7. Petitioner is a disabled person. In the International Year for the advancement of Disabled Persons, the world over a movement started to grant facilities to the disabled persons to be useful citizens by making them self-reliant. Petitioner has commenced construction and has almost reached the stage of production. If the allotment of the plot is now cancelled, all his investment and expertise which he may have gained, would be lost and the disabled person would be thrown to the mercy of others. Imbued by this approach alone we propose to give one more opportunity to the petitioner to successfully carry out his industrial enterprise.

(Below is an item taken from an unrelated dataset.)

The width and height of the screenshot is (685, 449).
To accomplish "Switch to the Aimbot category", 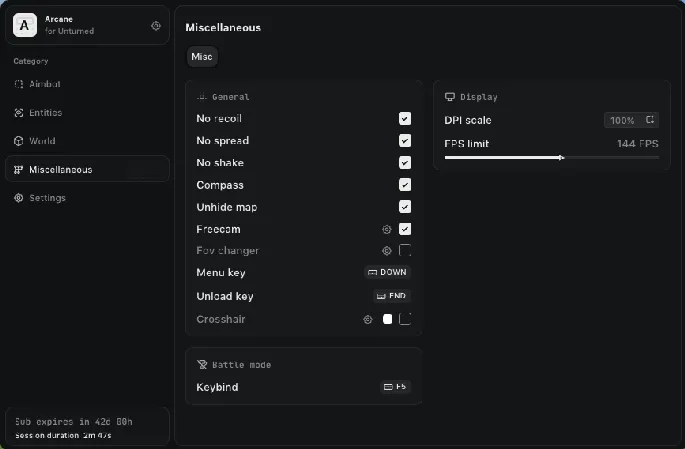I will (45, 84).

8. Mr. Rana stated that once an order allotting the plot is cancelled, the respondent can make a fresh allotment at the current price. Mr. Rana further pointed out that the petitioner will have to pay Rs. 40,000/- for a fresh allotment. In our opinion, this would be too harsh an approach and it would be self-defeating in that the initial allotment and the work done on the plot would be rendered nugatory and the petitioner would be exposed to heavy price rise. Therefore, approaching the matter from the stand-point of equity and balancing the position of the petitioner vis-a-vis the object underlying the setting up of industrial estate, we direct that the petitioner shall pay Rs. 20,000/- in all to the respondents as price for fresh allotment but the allotment originally made will continue to stand and the order cancelling the allotment is quashed and set aside. The petitioner shall pay Rs. 20,000/-by monthly installment of Rs. 1,000/-commencing from January 1, 1984 i.e. the first installment will be payable on February 1, 1984 and then the subsequent installments shall be paid from month till the whole amount as directed herein is paid. Subject to this condition, the order cancelling the allotment of the plot in favour of the petitioner dated June 8, 1982 Annexure P-1 to the petition is quashed and set aside. The petition succeeds to the extent herein indicated with no order as to costs.